Multi-Sentence Compression, in Python 3!
Compressing a cluster of related sentences into a single sentence that retains the most relevant non-redundant concepts from the original cluster and is grammatically sound is a complex task.
This project implements the method suggested in "Multi-Sentence Compressing: Finding Shortest Paths in Word Graphs" (Katja Filippova. Google Inc. In Proc of 23rd Intl Conf COLING, 2010.) which is based upon shortest paths in word graphs.
Specifically, we use:
- Spacy for basic sentence detection, tokenisation and POD tagging
The procedure consists in:
- generating a
word graph
- weighting the edges between words
- compressing the graph into a meaningful summary.
A word graph
(or adjacency text graph
) is a directed graph where:
- words become nodes (punctuation is ignored)
- adjacent words are connected by edges (type: FOLLOWS)
- frequencies of words and adjacencies are saved on both nodes and edges.

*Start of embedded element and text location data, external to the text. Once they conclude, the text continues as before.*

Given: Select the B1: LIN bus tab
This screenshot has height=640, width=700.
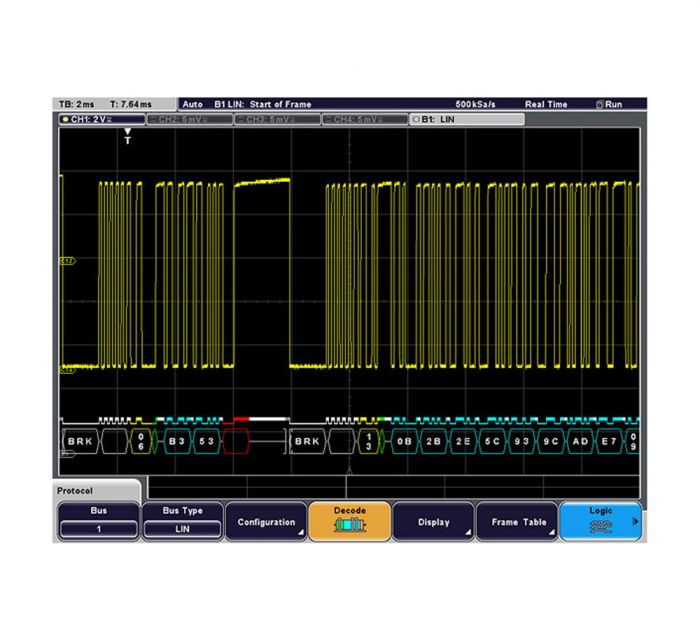Looking at the screenshot, I should click(467, 119).
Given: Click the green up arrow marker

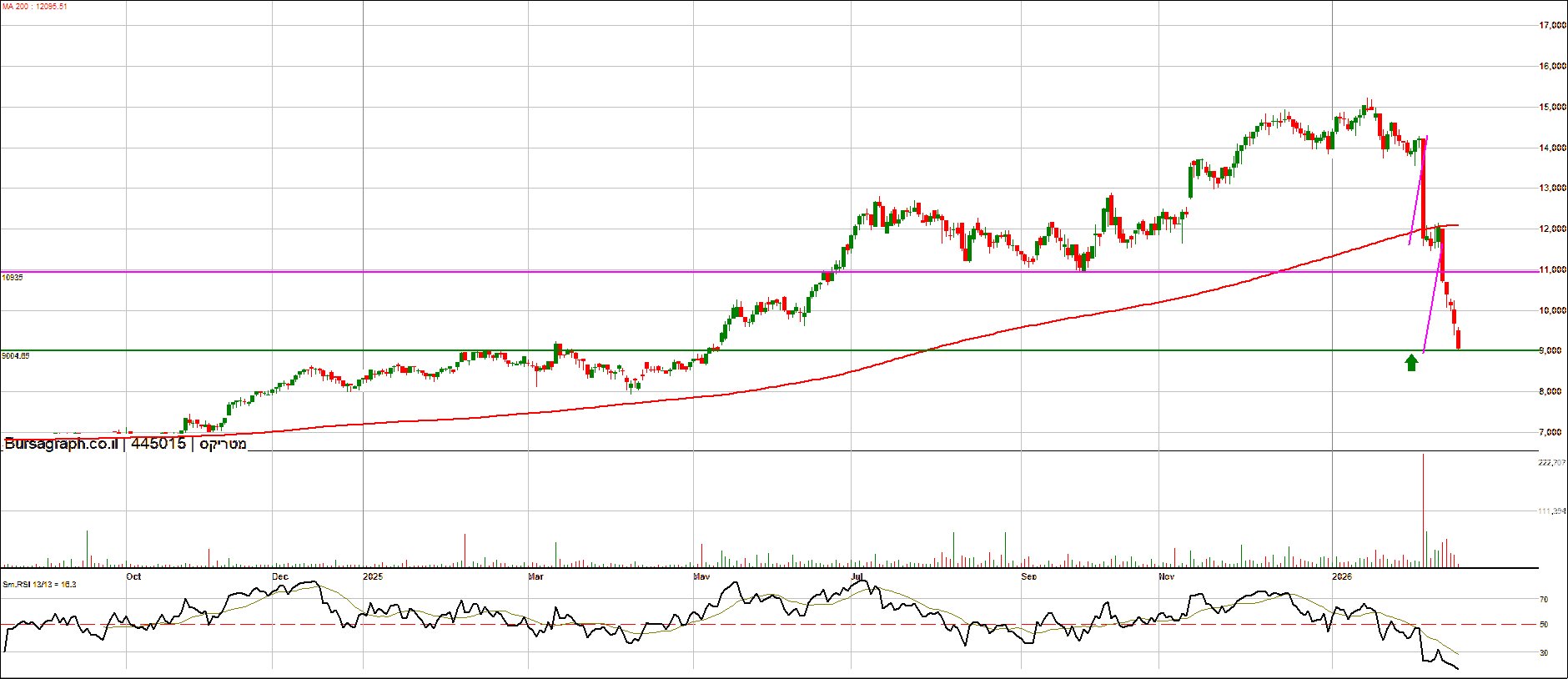Looking at the screenshot, I should tap(1411, 362).
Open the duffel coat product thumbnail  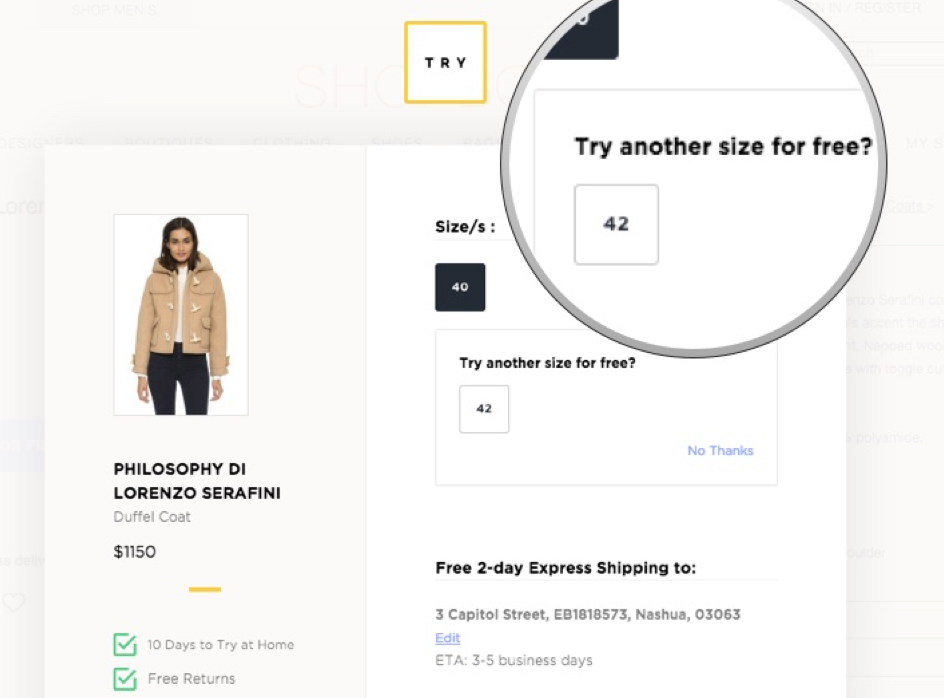point(181,314)
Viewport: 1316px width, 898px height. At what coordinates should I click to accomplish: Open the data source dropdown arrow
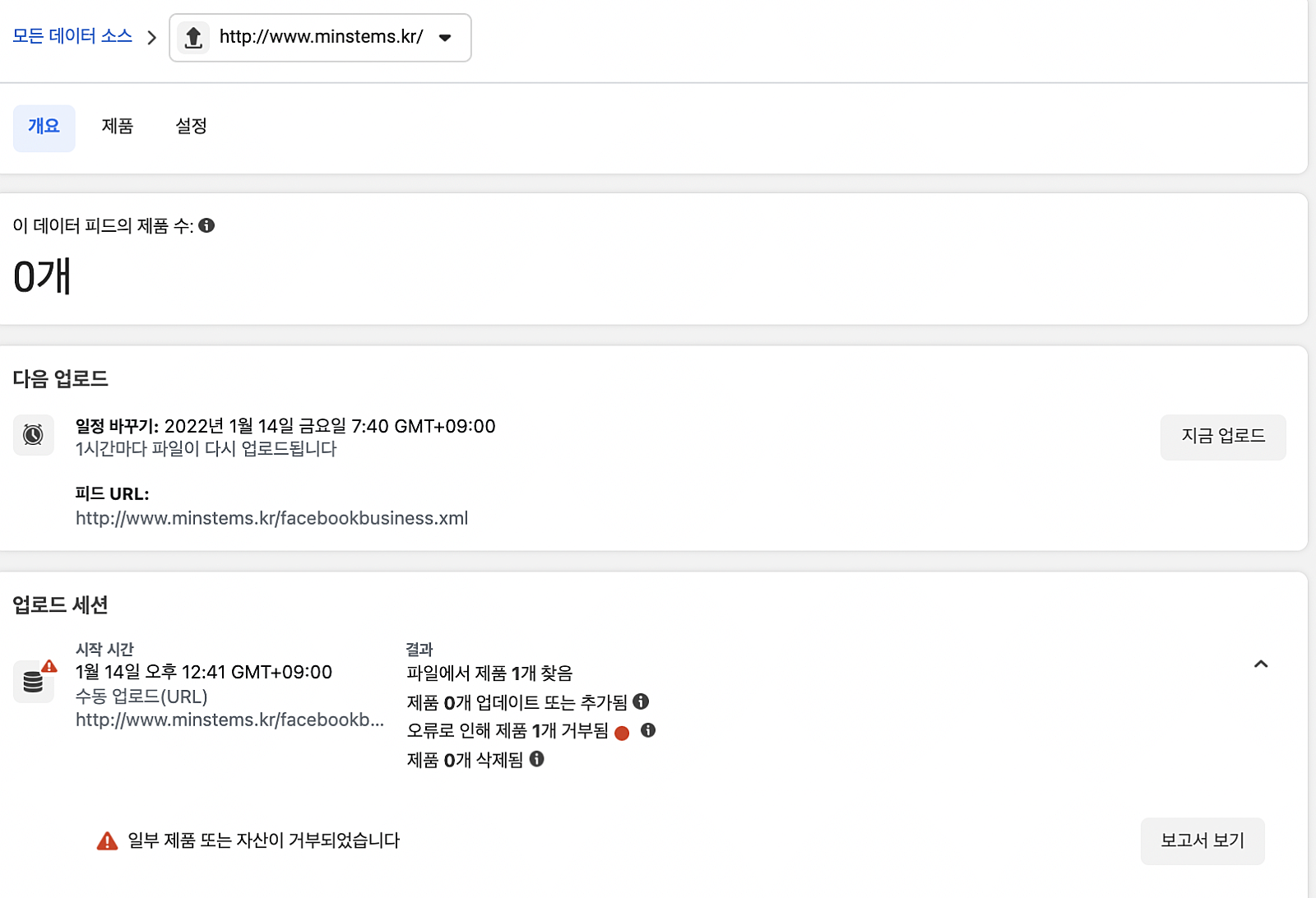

The lower case text, POS tag and the stop_word flag of each word act as key, so that words with the same grammatical usage are unique in the graph. If more words have a similar key, the key with most similar context (words before and after it) or higher frequency is considered a mapping. The only exception to this rule is for stop-words which are duplicated if the context is empty to keep their frequencies (and importance in the graph) low.
The identifier of the originating sentence and the offset position of each mapped word are maintained in a separate lookup table. The chain of words of each sentence is also preceded by a START node and followed by an END node.
Given the following cluster of related sentences:
- The wife of a former U.S. president Bill Clinton, Hillary Clinton, visited China last Monday.
- Hillary Clinton wanted to visit China last month but postponed her plans till Monday last week.
- Hillary Clinton paid a visit to the People Republic of China on Monday.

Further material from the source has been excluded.